• [What needs to be done] In the records below, copy the line that contains "Task: Click 导出优惠卷 for 圣诞优惠节" and each line after it, word for word, through the last.

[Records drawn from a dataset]

☆ ☆ ☆ ☆

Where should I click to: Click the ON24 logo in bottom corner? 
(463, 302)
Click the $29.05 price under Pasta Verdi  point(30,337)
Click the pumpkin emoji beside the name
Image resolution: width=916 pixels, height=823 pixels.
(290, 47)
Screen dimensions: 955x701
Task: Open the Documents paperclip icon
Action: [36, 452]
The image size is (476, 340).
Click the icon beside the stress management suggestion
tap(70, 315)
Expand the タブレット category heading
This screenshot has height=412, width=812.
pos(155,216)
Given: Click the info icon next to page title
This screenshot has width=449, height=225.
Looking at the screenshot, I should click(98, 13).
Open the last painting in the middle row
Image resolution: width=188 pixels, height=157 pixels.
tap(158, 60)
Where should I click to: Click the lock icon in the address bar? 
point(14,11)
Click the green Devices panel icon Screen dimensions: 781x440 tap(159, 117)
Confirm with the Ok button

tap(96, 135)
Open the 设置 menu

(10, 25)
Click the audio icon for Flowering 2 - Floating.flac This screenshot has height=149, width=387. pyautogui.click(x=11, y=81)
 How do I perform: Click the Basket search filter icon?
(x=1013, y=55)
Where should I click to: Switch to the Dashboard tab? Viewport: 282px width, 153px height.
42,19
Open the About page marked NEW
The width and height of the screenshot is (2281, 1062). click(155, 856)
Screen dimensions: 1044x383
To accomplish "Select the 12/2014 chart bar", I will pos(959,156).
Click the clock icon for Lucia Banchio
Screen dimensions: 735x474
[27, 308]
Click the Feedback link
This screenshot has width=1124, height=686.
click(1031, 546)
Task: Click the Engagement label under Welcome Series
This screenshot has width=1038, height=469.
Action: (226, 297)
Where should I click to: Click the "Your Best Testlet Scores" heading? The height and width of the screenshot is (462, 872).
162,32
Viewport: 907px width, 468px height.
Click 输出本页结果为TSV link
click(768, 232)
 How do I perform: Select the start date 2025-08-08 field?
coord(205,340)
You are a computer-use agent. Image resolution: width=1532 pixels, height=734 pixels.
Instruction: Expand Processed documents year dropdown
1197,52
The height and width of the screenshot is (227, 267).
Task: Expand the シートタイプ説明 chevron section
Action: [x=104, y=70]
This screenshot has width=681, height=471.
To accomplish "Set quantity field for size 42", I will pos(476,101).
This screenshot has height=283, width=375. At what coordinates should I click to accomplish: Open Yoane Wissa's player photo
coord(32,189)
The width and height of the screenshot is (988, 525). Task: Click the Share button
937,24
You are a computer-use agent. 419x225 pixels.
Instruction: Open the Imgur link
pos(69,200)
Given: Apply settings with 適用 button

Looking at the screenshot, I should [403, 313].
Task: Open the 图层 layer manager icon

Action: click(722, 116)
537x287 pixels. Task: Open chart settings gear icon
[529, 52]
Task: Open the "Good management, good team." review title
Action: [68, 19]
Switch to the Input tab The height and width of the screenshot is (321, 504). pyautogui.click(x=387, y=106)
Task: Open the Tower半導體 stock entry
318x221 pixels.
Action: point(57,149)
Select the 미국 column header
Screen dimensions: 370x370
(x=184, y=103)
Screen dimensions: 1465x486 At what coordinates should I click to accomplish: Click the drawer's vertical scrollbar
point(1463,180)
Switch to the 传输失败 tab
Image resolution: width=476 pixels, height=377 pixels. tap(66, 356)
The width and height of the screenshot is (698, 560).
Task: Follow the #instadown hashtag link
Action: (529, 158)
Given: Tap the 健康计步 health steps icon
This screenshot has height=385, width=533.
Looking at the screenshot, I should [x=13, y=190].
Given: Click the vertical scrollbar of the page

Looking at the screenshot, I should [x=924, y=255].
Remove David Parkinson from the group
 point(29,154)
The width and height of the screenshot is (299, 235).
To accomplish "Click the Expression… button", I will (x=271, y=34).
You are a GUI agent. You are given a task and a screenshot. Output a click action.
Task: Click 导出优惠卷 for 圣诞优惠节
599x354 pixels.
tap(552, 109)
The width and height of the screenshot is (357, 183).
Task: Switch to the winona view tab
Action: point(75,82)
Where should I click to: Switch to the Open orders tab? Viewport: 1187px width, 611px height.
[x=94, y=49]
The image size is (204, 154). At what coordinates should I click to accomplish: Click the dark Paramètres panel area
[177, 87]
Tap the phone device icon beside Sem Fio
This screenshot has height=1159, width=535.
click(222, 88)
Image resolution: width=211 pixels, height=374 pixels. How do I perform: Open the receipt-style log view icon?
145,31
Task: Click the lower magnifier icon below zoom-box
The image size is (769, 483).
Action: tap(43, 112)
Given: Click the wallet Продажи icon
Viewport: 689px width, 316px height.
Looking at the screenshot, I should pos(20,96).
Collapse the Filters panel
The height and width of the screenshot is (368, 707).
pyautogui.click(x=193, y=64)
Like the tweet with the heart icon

☆ ☆ ☆ ☆

• [Result]
Task: Click 导出优惠卷 for 圣诞优惠节
599x354 pixels.
tap(552, 109)
The width and height of the screenshot is (357, 183).
Task: Switch to the winona view tab
Action: point(75,82)
Where should I click to: Switch to the Open orders tab? Viewport: 1187px width, 611px height.
[x=94, y=49]
The image size is (204, 154). At what coordinates should I click to accomplish: Click the dark Paramètres panel area
[177, 87]
Tap the phone device icon beside Sem Fio
This screenshot has height=1159, width=535.
click(222, 88)
Image resolution: width=211 pixels, height=374 pixels. How do I perform: Open the receipt-style log view icon?
145,31
Task: Click the lower magnifier icon below zoom-box
The image size is (769, 483).
Action: tap(43, 112)
Given: Click the wallet Продажи icon
Viewport: 689px width, 316px height.
Looking at the screenshot, I should pos(20,96).
Collapse the Filters panel
The height and width of the screenshot is (368, 707).
pyautogui.click(x=193, y=64)
Like the tweet with the heart icon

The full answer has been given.